US Dollar Climbs Higher Against Canadian Dollar as Oil Falls
- Crude oil correlation with Canadian dollar continues
- Oil market suffering from a severe lack of demand
- Americans producing more than enough to cover their needs
- Coronavirus fears drive money away from commodities and into treasuries
There is a near-absolute correlation between the CAD and crude oil. While the US dollar has continued to see strength against the Canadian dollar, the oil markets are very soft and tentative. Ultimately, both markets will continue to see a lot of volatility, but they are starting to get stretched.
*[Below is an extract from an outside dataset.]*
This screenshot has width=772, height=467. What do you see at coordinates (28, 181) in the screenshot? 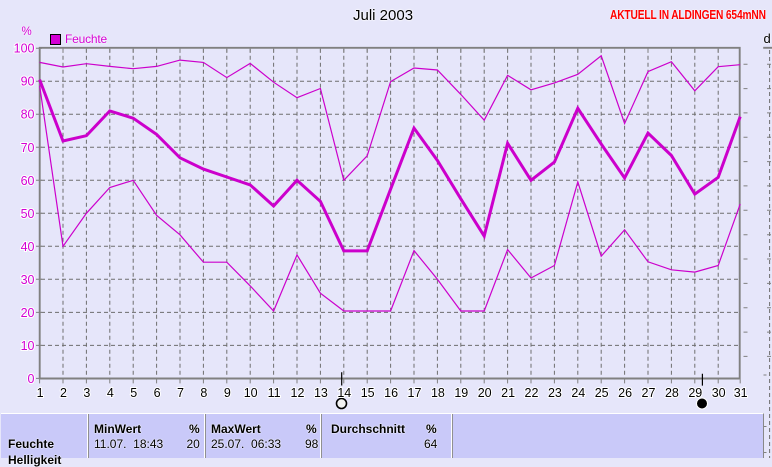
I see `svg-text: 60` at bounding box center [28, 181].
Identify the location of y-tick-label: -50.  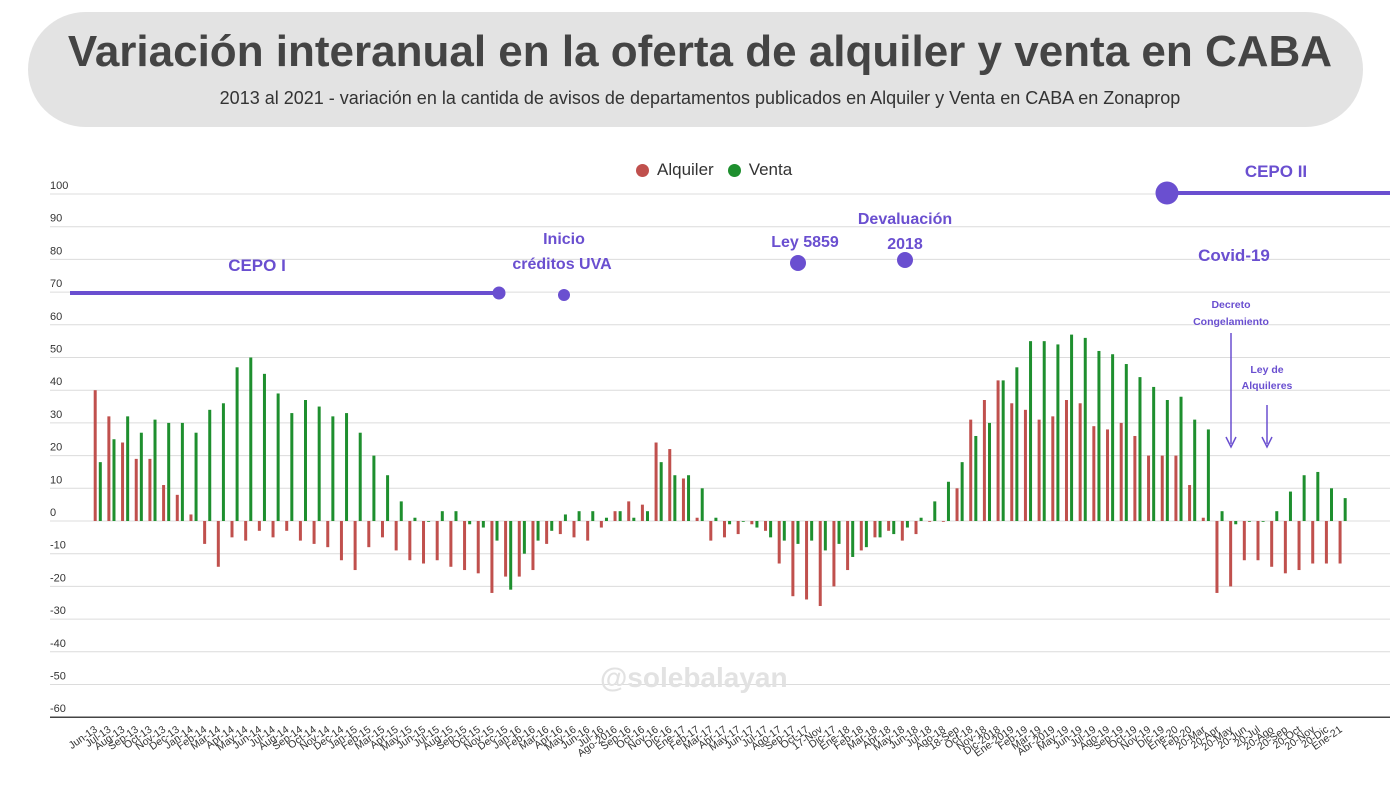
(58, 677).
The US dollar can continue to strengthen overall, as has been the case for some time now. What is interesting here is that the Canadian dollar is often used as a proxy for the crude oil markets, and that’s exactly what is being seen here.
Crude oil suffers from low demand
Crude oil markets have struggled for some time. The last couple of weeks have been brutal on not only the West Texas Intermediate market, but also Brent markets. The West Texas Intermediate Crude oil market has fallen down from $65 to $52.50 per barrel.
It is very likely that this market is trying to find some support as it extends from the $52.50 level down to $50.00. This correlates quite nicely with the USD/CAD pair, which is starting to rush towards what looks to be a resistance barrier.
Coronavirus effects on commodities
The coronavirus coming out of China continues to have people rushing towards safety, which means dumping commodities such as crude oil. This market worries about whether or not there will be demand due to the fact that China may well slow down.
If that is going to be the case, then it will take another one of the major players out of the equation, or at least bring down the demand from that player.
The United States dollar gets a boost due to the fact that the US Treasury markets will attract money for their safety element. This is one of the most commonplace markets for traders to get involved in. It is considered to be a “cash equivalent” for larger funds, so money continues to drive into that area.
Technical analysis for the USD/CAD
The charts show the near-absolute correlation between crude oil and the USD/CAD. The currency pair has the 1.33 level above looking like potential resistance, as we have now broken above the top of the shooting star from the previous session on Thursday.
With that being said, there is a ton of resistance between here and the 1.3350 level, so a reversal is very likely. This will be further exacerbated if the WTI Crude Oil market can bounce from this general vicinity.
There is an area where market participants could see some type of reversal, and both of these markets are approaching those levels rather quickly. Ultimately, they are both getting slightly overextended, so a relief rally for both crude oil and the Canadian dollar could be imminent.